The giants then lounge around Timsland eyes half closed in satisfaction.
They giggle, laugh, smile and thoroughly enjoy themselves in my company.
Still, things are not always so copacetic in Timsland.
Timsland is under constant threat by an even larger female giant known as an Adult.
Sometimes during the parties the Adult summons Tim and Tim makes a frantic exit while the other giants look on anxiously.
But it can get even worse I tell you.
Sometimes the Adult storms into Timsland and crashes the party she wasn’t invited to.
When the Adult invades Timsland Tim immediately hides me from view.
I believe this is because the larger Adult wants to capture me for my endless greatness and take me far away from Timsland to serve only her.
Tim being the smaller of the two giants would not fair well in a physical confrontation so he must hide me so I can’t be confiscated by the Adult threat.
One day the Adult found where Tim was hiding me.
The Adult was enraged at Tim keeping her from me and she then kidnapped me.
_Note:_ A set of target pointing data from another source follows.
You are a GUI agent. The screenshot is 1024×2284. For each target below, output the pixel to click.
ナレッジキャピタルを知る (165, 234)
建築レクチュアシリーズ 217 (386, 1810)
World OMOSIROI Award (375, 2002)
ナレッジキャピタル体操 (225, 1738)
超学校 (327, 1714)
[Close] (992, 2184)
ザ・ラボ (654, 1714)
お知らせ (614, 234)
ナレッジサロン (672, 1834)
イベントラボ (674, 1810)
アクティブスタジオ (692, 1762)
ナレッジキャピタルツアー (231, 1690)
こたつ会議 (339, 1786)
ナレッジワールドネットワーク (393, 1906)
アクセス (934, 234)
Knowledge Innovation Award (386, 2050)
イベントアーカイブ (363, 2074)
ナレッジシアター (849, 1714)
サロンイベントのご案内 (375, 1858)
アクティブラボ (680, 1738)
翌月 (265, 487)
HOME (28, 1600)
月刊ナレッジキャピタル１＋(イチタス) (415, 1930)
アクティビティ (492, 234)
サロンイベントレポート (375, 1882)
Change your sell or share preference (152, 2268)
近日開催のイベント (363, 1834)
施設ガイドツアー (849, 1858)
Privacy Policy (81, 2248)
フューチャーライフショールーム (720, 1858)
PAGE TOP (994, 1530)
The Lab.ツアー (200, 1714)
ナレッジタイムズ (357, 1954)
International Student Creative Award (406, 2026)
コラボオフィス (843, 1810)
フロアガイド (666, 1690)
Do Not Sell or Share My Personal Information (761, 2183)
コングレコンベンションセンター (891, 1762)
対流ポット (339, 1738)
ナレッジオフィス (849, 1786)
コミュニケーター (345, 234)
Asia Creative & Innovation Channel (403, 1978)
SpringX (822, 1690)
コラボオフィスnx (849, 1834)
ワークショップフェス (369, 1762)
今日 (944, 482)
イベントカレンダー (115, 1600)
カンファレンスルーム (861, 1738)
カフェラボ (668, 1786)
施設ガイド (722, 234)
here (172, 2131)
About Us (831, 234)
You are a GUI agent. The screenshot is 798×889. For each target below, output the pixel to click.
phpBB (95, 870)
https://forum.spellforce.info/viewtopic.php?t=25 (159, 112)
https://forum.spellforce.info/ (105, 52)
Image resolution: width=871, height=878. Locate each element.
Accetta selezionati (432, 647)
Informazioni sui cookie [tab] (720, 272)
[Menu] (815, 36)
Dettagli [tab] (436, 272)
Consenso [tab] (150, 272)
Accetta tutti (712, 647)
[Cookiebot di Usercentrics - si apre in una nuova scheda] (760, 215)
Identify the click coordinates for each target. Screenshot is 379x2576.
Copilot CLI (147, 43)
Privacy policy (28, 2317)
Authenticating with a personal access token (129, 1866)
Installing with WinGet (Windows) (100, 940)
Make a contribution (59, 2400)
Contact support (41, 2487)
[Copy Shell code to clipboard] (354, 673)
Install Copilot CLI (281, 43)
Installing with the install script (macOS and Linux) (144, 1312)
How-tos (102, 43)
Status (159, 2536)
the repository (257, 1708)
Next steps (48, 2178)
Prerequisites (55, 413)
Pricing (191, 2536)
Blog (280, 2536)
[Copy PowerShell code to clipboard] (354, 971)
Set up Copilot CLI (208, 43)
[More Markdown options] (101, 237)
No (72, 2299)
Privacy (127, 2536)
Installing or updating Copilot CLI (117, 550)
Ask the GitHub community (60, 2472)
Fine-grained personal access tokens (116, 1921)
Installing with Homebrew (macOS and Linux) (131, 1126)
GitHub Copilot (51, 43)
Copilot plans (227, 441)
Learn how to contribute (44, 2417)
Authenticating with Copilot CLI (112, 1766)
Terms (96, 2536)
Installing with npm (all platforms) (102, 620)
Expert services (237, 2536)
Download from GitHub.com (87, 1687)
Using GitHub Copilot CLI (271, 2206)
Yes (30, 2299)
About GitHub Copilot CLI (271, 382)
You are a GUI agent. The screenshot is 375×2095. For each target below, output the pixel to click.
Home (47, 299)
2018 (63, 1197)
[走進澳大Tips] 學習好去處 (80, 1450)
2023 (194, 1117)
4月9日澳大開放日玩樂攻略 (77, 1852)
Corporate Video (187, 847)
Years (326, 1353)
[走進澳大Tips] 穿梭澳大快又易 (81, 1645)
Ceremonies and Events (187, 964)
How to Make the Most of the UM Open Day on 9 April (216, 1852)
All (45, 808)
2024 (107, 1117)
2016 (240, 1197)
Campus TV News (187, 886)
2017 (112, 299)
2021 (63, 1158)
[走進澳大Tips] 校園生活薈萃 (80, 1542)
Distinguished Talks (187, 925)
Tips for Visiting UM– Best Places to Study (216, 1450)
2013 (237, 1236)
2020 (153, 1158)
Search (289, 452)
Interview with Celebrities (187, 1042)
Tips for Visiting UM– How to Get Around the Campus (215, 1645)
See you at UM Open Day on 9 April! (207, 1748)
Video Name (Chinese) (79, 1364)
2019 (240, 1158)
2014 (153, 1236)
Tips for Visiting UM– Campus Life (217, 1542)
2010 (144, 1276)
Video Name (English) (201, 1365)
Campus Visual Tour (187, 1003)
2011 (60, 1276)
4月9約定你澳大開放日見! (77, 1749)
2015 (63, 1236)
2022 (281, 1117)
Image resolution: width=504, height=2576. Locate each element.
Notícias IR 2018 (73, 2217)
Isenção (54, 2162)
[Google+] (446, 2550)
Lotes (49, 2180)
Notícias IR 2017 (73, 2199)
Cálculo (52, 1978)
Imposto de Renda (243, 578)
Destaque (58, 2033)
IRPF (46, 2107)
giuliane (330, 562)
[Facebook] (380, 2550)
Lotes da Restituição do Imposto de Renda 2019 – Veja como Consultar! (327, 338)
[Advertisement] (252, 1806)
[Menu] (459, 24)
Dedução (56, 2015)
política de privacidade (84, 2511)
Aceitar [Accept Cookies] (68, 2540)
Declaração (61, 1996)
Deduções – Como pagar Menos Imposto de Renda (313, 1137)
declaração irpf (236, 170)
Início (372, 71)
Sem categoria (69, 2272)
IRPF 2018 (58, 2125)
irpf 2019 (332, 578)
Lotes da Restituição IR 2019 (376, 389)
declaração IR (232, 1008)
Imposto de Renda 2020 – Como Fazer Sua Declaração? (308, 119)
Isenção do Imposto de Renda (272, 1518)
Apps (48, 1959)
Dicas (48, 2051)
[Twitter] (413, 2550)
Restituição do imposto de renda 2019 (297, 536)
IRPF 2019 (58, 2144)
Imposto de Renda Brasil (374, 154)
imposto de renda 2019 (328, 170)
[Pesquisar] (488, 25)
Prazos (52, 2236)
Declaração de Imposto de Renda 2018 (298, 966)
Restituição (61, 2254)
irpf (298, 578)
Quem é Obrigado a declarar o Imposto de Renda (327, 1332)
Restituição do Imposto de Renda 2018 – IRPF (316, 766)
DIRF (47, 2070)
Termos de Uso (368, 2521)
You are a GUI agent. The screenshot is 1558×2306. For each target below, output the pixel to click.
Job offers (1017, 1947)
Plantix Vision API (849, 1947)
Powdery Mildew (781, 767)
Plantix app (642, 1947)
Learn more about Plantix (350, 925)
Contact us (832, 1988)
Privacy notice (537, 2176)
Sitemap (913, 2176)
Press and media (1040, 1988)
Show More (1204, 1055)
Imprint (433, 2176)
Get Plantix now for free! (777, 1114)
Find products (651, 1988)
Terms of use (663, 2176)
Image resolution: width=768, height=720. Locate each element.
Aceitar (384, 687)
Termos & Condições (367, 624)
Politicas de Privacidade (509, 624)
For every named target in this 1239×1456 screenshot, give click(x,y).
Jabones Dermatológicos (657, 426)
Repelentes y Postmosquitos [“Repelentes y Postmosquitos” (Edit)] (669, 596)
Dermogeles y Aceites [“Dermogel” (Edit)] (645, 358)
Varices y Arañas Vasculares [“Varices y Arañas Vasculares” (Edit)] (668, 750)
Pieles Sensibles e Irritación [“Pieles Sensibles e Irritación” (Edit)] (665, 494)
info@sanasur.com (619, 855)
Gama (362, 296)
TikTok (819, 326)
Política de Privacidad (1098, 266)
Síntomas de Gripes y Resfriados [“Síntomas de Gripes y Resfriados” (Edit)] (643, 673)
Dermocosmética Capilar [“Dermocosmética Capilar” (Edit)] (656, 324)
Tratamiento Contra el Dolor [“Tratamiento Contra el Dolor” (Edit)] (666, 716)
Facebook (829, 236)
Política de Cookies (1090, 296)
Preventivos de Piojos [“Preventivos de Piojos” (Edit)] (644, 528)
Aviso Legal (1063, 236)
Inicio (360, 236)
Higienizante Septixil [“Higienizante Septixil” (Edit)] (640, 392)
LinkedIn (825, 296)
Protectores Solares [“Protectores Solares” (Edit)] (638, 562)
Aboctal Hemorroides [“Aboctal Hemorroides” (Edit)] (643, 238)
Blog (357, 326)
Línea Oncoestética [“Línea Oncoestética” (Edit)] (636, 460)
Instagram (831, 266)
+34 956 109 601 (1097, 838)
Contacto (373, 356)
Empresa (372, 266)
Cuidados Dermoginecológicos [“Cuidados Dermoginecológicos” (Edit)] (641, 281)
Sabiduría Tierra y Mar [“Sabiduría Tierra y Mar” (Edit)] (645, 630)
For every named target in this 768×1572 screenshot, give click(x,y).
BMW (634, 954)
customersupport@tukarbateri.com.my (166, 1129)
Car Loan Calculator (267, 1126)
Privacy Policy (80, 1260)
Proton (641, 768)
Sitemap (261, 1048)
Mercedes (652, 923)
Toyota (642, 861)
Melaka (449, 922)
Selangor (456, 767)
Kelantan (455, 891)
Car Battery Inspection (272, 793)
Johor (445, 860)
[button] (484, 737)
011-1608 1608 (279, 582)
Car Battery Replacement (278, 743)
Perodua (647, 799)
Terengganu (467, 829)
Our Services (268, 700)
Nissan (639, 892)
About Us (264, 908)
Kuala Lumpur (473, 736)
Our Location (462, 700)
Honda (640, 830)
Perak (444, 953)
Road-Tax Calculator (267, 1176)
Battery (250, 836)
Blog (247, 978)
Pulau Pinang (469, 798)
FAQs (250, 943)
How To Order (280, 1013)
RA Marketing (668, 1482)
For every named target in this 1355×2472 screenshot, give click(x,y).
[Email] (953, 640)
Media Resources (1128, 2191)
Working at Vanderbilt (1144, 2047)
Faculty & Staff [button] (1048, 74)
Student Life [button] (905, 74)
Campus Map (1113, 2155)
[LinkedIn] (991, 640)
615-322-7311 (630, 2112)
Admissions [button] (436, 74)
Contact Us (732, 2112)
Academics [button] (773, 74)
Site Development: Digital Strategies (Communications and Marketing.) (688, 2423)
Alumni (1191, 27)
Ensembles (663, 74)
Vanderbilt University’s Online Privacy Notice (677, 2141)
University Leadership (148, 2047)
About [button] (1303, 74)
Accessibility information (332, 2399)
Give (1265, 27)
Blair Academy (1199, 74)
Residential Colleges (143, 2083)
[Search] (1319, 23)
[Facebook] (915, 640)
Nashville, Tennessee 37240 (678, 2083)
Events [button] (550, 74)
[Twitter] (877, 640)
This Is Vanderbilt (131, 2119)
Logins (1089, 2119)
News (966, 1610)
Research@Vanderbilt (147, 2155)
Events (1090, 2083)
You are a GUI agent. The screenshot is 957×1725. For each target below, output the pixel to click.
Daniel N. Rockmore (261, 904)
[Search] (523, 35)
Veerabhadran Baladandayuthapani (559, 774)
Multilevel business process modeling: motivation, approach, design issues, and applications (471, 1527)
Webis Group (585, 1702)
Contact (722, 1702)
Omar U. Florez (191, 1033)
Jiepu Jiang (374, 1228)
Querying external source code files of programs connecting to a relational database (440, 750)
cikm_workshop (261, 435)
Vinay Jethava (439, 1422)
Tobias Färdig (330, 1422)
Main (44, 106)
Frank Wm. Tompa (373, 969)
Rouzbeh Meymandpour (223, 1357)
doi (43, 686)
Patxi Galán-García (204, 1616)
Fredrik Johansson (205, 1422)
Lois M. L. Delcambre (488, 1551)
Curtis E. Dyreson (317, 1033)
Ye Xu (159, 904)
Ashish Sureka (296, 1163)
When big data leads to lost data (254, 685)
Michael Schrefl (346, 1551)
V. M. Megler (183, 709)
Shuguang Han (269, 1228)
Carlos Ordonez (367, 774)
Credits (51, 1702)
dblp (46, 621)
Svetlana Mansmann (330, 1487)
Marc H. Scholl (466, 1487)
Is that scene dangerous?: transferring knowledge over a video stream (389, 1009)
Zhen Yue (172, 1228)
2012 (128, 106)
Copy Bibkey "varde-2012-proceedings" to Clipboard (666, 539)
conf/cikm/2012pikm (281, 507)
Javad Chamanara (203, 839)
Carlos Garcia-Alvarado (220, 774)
I was thrown into a prison known as The basement were I was confined to an old luggage trunk.
I spent my days longing for Tim to come and steal me back and take me to Timsland to be properly celebrated.
Days turned into months and I was convinced I was abandoned or perhaps exiled by the angry Adult.
I had given up all hope as my days of glory were far gone.
That was until the Adult came to collect me and fill my belly with cold, crisp, clean water.